From much-loved traditional brands of food and cosmetics to software designers and window cleaners, the royal warrant is a proudly worn badge of distinction for companies of all kinds
As self-appointed wardrobe mistress to my grandmother I relished wintry Sunday afternoons organising her possessions. There was such pleasure to be had in lining up her perfectly proportioned court shoes and smart, boxy handbags. Silk head scarves had to be smoothed and folded, and bottles of English scent, which seemed quietly glamorous to a seven-year old, were replaced in their quaint boxes.
Reading through the list of royal warrant holders to the Queen brought those childhood memories flooding back.
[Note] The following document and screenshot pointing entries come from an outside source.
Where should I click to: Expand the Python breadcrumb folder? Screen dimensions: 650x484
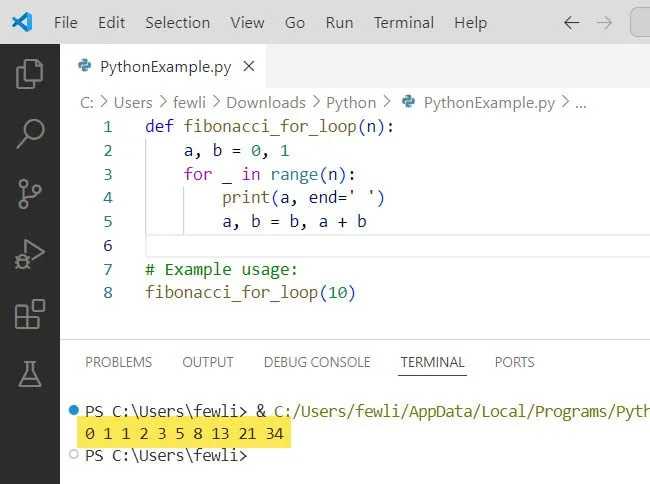click(x=351, y=102)
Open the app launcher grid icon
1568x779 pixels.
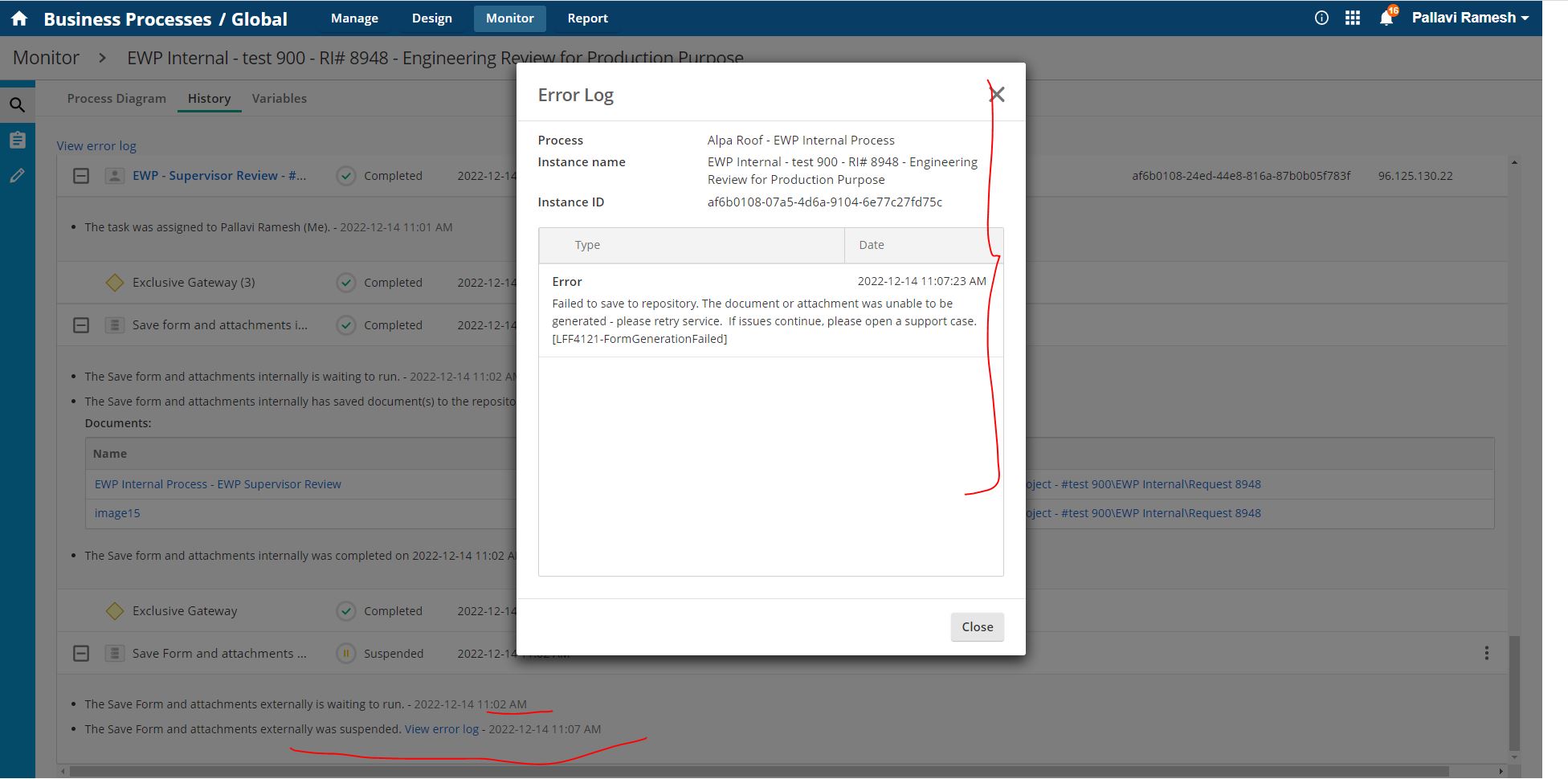(x=1353, y=18)

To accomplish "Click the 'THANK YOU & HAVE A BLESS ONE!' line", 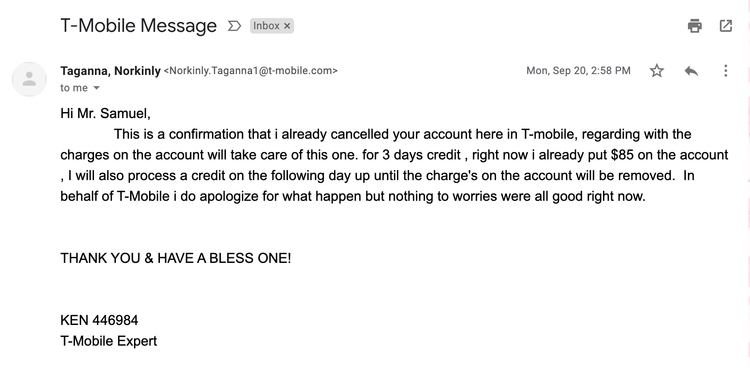I will (176, 258).
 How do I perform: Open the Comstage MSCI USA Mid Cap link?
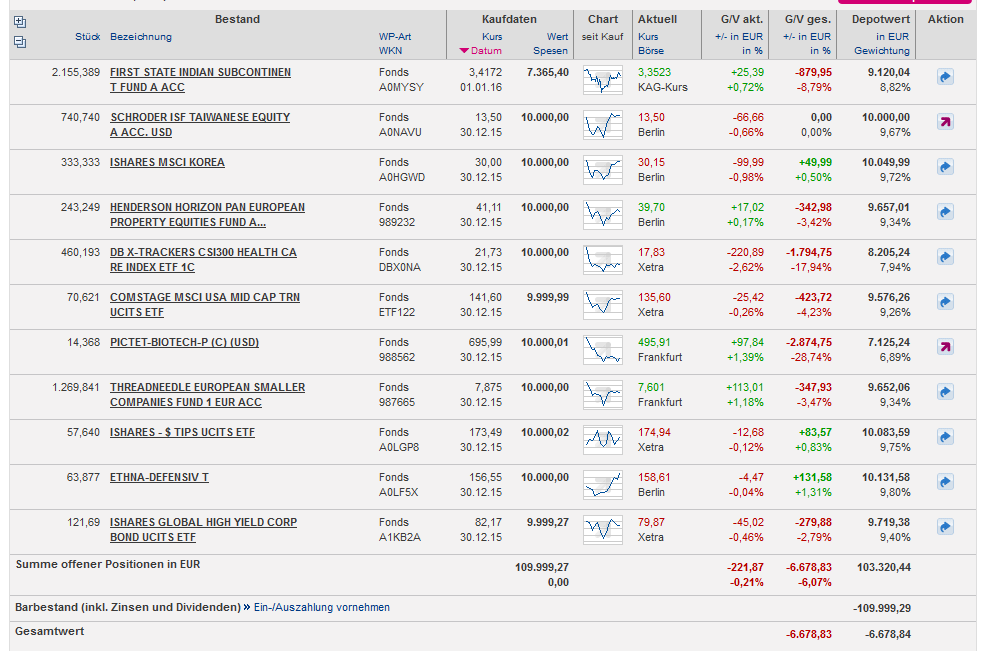(x=204, y=298)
Well-loved names such as Bronnley, Yardley London and Morny catch the eye, along with pantry favourites from Lea & Perrins and Walkers Shortbread.
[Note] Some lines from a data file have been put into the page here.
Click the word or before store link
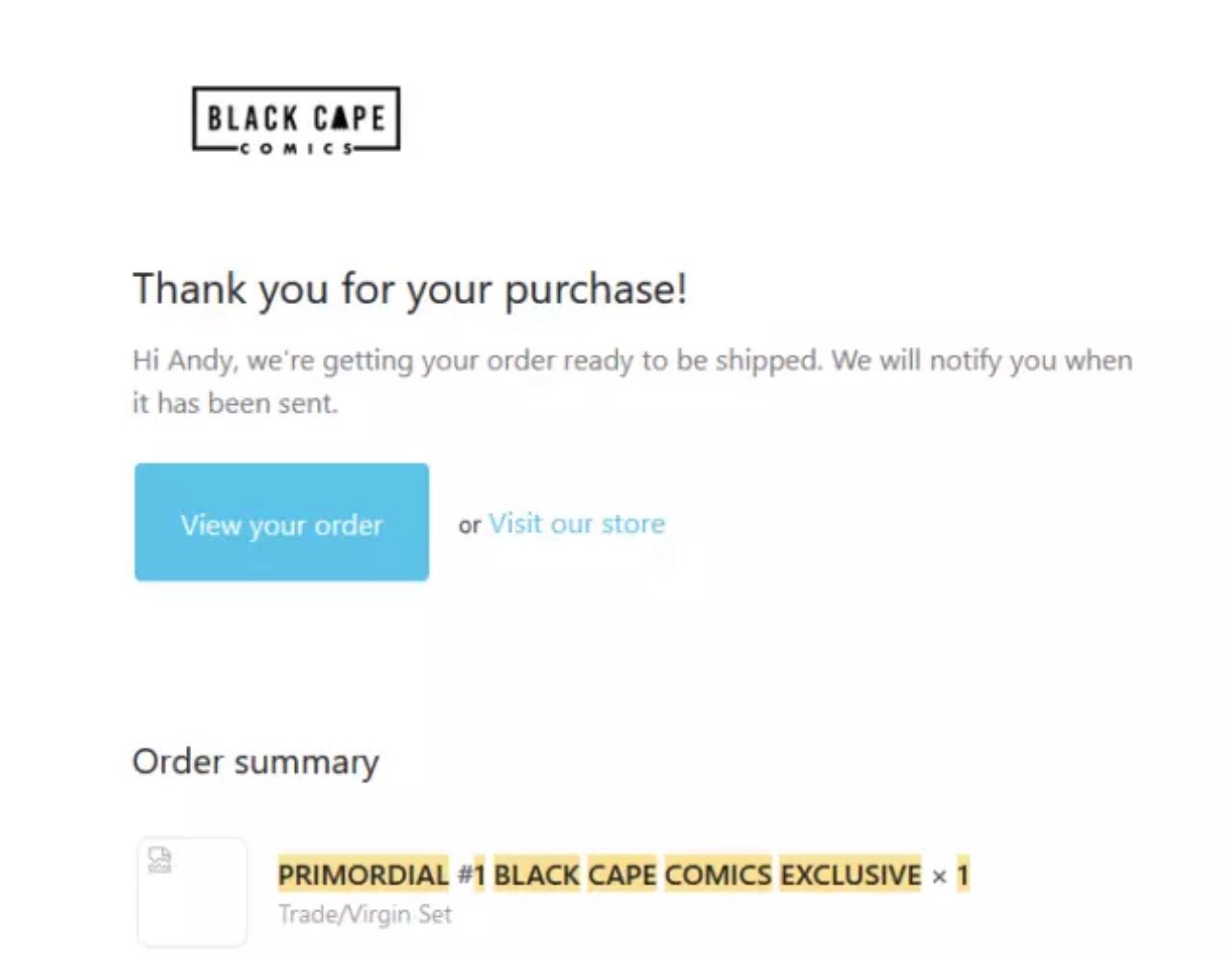Image resolution: width=1232 pixels, height=959 pixels. coord(469,525)
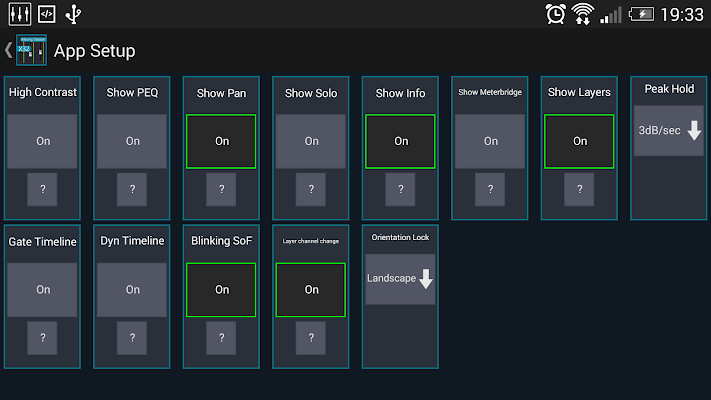Tap the alarm clock status icon
This screenshot has width=711, height=400.
pyautogui.click(x=556, y=14)
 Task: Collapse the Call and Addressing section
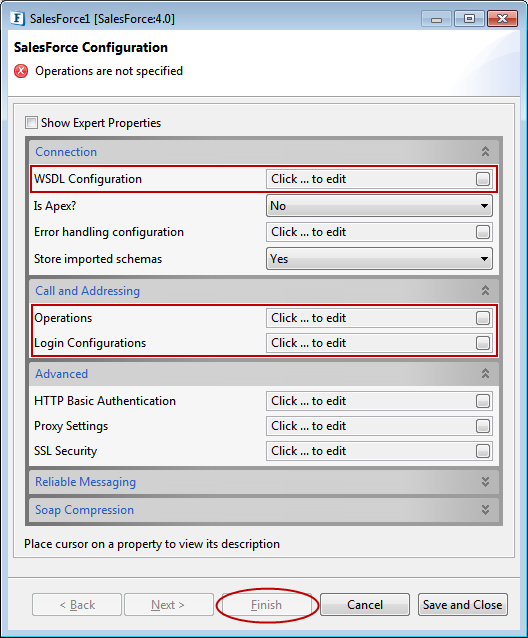(x=485, y=291)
But the list of those holding warrants is about more than pleasant incidentals. More than 800 companies hold this badge of distinction, which is also granted by the Duke of Edinburgh and Prince Charles, and the list reflects the needs and interests of their many households. So horse food manufacturers and dry cleaners sit alongside suppliers of computer software and window cleaners. Saddlers and coach makers keep company with major names in motor manufacture. All have the right to display the legend “By Appointment” on their products, premises and advertising.
The noun “warrant” is a medieval corruption of “guarantee”. Having the right to display the grantor’s coat of arms for five years signifies that the royal family prefers to deal with that company because they have confidence in what the company offers. And they are confident not just about the product but about the environmental and corporate social responsibility commitments behind it.
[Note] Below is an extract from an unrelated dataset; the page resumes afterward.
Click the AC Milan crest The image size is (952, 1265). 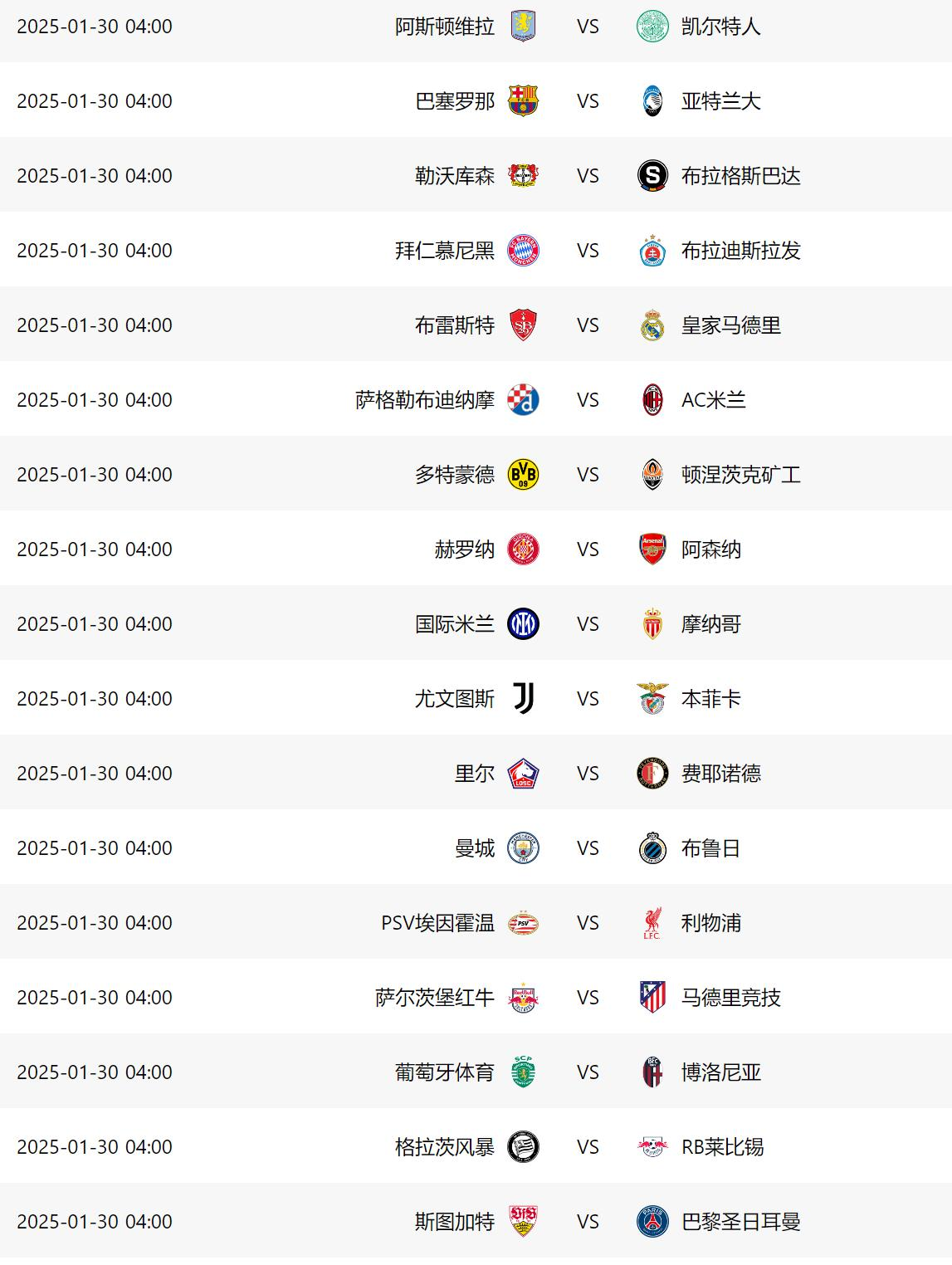(x=652, y=400)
Whatever the size of the company, the warrant goes to an individual – an owner or managing director – who has personal responsibility to ensure best quality service.
Buying a slice of the royal lifestyle is occasionally within our reach and many are tempted, as our fashion feature shows.
The list of royal warrant holders is usually taken as an indication of the “family firm’s” shopping preferences. Her Majesty seems to have fairly simple tastes, as former BBC royal correspondent Jennie Bond discusses when she reveals what happened the time she took tea with the.
No doubt some royal warrant holders will be called upon to prepare for the Queen’s diamond jubilee celebrations in June 2012. The Royal Warrant Holders Association will be marking the occasion with an endowment scheme to double the number of craftspeople supported by its charitable arm, the Queen Elizabeth Scholarship Trust. We look at its impact on our heritage.
A sense of tradition can be reassuring at a time of upheaval and hardship, and as our insight into the festive celebrations of the royals reveals, we are increasingly mirroring them by turning to the tried and trusted this season. Just as we can all shop with the royals’ preferred suppliers, we can basically enjoy the same sort of Christmas.